Is this a trick question, because the answer seems self evident?

That’s what I told all the ladies when I just worked in one. I can’t imagine the luck I would have had if I actually owned the store.

I see your point, but my intention was to show that just because you sell a certain product doesn’t mean you’re “in the business of” that product. On the other hand, I think musicians, record labels, music producers, etc. are clearly in the “music business”.

Take the owner of a grocery store. Are they in the dog food business, the dairy business, the magazine business, the breakfast cereal business, etc.?

At any rate, according to this, it’s all about the use of the logo anyway.

The Beatles owned the Apple trademark first. The burden of proof is not on them. Steve Jobs has to prove he’s not infringing on their rights. And considering he’s violating a previous agreement he signed, he’s going to have a tough time doing that.

Once again…

True. But what’re the actual financial damages done to Apple Records? At this point, it’s not like their trademark is particularly relevant. A reasonable “Justice-is-served” result would be to find in favor of the plaintiff and award them a shilling.

Oh, sorry. They’re not.

In fact, if they’d license their music to be sold on iTunes, they’ll probably make out better than they are now.

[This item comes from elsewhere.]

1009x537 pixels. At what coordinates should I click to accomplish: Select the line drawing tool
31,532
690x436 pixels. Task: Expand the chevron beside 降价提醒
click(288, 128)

Simple. Every song iPod has sold was a song that Apple Records could have sold instead. The damage is worth billions.

Can I prove it? No. But can you prove it isn’t possible? Again no. It’s virtually impossible to absolutely prove how much a trademark is worth. The trademark builds up the product and the product builds up the trademark.

Steven Jobs realized Apple had an established reputation on the marketplace. He’s admitted he used the name for his company because he was familiar with the Beatles’ company. And he made an agreement not to sell music. Which he’s now selling. He’s going to lose this lawsuit and deservedly so.

Doubtful. It’s more likely that this will all end in some sort of settlement, ultimately with an agreement to market the Beatles discography on iTunes. Both sides have much to gain through an accord.

How are they harmed? From the link Duckster posted earlier:

If Apple Computer had not agreed to forego the music business, the 1980 settlement would likely have been less than modest. Because Apple Records trusted the word of Steve Jobs 26 years ago, they lost out on a larger settlement then and 20+ years worth of interest on the difference.

That’s just one way to demonstrate harm. Apple Records could also claim that itunes is weakening their trademark by associating the word “apple” with music that isn’t up to the standards set by the company. I don’t know how you’d assign a dollar (or pound) amount to either of these claims, but that doesn’t mean that they’re not valid damages.

As far as I know, though, they don’t have to demonstrate damages sustained by Apple Records at all - it’s purely a breach of contract situation.

That, as far as I know is spot on. In 1980 the Apple name and logo for the computer company was in danger of being rendered unusable because it conflicted with the Beatles Apple Records pre existant name and logo. A settlement could have been requested for almost any amount, but Beatles-Apple decided to accept a small settlement plus a strict non-competition clause that Apple would never infringe at all on the music industry. Simply put Apple has reneighed on that agreement, and so should pay the penalty for doing so.